> **Requirement**
The entries below need to be transcribed verbatim.

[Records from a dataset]
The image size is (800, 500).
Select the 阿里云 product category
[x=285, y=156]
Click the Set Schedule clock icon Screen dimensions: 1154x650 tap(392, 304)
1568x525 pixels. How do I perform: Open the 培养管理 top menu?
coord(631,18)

> **Task result**
The image size is (800, 500).
Select the 阿里云 product category
[x=285, y=156]
Click the Set Schedule clock icon Screen dimensions: 1154x650 tap(392, 304)
1568x525 pixels. How do I perform: Open the 培养管理 top menu?
coord(631,18)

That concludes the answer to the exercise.